Segmentation fault in C program using pointers as parameters

Question

Im trying to understand pointers as function parameters, and in one of the programs there is a segmentation error I can't fix. Firstly, why to use pointers in function arguments? and Why is this error showing?

#include <stdio.h>

void square_it(int* a)
{
  printf("The final value is: %d\n", *a * *a);
}

int main()
{
  int* input;

  puts("This program squares the input integer number");
  puts("Please put the number:");

  scanf("%d", &input);

  square_it(input);
  return 0;
}

Answer 1

This is the working code:

#include <stdio.h>

void square_it(int* a)
{
  printf("The final value is: %d\n", *a * *a);
}

int main()
{
  int i = 0;
  int* input = &i;

  puts("This program squares the input integer number");
  puts("Please put the number:");

  scanf("%d", input);

  square_it(input);
  return 0;
}

There are some errors in the original code:

According to the man-pages to scanf, it takes a format string and then the address of where to store the input.

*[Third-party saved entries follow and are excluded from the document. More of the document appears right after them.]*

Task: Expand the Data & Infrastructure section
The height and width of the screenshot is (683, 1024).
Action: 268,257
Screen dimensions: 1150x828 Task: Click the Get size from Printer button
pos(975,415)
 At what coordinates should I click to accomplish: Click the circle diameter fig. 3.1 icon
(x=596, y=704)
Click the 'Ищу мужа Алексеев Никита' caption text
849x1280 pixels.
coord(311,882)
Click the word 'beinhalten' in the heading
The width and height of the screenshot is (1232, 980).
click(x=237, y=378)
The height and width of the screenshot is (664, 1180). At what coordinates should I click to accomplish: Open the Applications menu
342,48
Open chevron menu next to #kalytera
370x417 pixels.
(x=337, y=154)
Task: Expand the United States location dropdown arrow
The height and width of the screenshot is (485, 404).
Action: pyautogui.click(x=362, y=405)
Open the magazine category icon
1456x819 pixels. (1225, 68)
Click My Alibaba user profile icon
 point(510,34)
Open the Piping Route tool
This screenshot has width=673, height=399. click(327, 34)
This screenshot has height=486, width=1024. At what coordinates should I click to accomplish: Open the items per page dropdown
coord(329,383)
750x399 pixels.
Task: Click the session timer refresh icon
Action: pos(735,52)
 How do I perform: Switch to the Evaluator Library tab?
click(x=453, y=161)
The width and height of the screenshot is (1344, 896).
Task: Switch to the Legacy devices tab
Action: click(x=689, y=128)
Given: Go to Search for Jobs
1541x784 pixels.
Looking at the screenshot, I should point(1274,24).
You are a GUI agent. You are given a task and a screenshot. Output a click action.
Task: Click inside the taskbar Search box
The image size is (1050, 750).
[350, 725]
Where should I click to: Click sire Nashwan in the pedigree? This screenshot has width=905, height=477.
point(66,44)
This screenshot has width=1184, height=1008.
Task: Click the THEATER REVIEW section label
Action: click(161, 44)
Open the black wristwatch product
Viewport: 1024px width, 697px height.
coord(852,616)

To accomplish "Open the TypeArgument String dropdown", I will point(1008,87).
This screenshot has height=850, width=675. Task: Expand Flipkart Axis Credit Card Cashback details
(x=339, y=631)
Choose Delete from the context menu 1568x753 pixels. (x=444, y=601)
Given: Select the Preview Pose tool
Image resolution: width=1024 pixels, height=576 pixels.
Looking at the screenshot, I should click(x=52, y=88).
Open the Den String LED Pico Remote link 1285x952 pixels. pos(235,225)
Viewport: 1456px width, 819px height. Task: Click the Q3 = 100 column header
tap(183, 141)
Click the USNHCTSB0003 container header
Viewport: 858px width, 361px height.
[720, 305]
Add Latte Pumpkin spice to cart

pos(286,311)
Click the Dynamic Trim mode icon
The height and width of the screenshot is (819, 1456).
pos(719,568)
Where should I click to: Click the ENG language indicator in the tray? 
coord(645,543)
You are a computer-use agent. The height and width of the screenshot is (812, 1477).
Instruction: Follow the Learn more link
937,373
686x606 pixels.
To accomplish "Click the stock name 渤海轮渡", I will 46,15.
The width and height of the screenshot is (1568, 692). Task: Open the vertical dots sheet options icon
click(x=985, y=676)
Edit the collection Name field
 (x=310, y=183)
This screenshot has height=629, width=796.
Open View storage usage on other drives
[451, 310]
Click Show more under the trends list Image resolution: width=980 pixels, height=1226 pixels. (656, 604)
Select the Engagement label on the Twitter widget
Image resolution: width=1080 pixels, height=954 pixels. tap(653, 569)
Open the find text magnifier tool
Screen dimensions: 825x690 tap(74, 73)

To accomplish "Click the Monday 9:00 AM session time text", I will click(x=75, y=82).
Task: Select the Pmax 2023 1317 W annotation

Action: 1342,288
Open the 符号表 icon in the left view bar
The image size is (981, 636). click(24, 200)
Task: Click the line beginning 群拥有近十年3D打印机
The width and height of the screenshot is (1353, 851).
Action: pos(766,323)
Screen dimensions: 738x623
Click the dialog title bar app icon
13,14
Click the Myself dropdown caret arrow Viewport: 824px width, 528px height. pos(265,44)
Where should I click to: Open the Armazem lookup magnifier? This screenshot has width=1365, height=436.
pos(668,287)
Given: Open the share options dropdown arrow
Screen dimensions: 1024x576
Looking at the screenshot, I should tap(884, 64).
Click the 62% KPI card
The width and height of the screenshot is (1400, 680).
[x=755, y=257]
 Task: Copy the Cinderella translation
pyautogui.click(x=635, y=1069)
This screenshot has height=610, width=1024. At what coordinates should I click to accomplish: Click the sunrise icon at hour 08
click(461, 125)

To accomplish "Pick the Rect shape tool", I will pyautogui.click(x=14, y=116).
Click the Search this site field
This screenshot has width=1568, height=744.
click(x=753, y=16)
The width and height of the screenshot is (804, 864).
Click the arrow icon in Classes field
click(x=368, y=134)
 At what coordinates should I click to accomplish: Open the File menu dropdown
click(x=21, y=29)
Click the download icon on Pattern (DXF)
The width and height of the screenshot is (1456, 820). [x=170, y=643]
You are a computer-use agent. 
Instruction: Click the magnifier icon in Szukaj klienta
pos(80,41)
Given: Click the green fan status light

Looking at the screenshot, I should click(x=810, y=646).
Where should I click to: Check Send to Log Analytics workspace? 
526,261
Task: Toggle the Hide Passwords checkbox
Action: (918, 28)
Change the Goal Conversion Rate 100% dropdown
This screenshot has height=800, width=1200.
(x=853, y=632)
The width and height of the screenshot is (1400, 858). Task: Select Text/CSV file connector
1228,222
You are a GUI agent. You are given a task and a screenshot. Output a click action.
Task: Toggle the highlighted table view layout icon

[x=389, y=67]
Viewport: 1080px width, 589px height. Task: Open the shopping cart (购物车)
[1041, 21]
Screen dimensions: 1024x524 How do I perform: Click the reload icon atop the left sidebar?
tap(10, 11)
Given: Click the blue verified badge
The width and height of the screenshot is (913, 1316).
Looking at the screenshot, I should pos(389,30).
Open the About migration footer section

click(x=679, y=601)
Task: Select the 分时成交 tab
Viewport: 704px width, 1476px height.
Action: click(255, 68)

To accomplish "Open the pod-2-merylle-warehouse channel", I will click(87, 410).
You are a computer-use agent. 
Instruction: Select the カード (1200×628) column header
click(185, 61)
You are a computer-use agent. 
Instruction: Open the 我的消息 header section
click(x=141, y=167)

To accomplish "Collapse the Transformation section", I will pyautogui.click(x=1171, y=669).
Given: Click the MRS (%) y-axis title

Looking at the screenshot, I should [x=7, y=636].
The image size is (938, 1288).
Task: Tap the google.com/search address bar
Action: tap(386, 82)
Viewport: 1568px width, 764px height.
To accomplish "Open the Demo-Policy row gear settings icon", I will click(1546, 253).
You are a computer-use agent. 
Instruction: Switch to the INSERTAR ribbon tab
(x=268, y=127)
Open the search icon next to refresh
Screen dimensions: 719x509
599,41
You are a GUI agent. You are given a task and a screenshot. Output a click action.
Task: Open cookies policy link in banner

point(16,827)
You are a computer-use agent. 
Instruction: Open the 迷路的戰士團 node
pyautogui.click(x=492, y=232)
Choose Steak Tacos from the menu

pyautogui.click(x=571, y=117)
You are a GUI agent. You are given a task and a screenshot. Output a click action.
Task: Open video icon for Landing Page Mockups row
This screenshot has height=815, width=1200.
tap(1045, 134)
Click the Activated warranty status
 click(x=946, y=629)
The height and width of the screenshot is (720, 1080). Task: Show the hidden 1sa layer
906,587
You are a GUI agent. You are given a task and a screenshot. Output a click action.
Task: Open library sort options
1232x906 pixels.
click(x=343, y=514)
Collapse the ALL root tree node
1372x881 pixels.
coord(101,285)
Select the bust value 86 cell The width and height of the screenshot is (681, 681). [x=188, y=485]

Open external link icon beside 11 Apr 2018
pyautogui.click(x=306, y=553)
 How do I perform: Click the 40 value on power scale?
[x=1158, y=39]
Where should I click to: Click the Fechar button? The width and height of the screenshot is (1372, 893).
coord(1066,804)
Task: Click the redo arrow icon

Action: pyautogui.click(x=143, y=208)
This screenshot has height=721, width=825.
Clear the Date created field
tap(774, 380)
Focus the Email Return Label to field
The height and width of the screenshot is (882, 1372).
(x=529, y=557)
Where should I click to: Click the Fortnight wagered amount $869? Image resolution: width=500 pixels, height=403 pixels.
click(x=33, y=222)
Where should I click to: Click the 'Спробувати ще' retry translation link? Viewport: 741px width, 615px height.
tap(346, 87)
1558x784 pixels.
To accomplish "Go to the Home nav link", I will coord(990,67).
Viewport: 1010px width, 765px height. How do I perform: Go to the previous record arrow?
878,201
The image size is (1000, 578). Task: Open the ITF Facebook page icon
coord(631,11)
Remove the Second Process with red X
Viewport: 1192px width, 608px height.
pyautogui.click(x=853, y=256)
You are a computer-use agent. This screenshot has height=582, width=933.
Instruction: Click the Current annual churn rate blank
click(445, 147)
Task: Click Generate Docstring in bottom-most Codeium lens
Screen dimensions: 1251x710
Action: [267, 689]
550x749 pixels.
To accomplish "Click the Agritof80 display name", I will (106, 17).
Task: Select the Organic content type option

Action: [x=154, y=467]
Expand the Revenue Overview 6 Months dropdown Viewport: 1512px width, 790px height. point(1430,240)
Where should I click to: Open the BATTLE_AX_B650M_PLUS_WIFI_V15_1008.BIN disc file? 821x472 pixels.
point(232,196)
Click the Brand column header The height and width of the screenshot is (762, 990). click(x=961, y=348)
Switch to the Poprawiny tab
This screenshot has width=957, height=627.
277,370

You gave it the address of a pointer (eg. an int**), which is not what scanf expects.

Also you need to provide memory to store the input in. The scanf string tells that you want an integer as input. In the above code snippet that is i.

input points to i, so i can give the int*, that is input to scanf. scanf will then write into i. We can then go ahead and put the address of i into the sqare_it function.

Since we did not use the heap, we don't need to worry about memory management.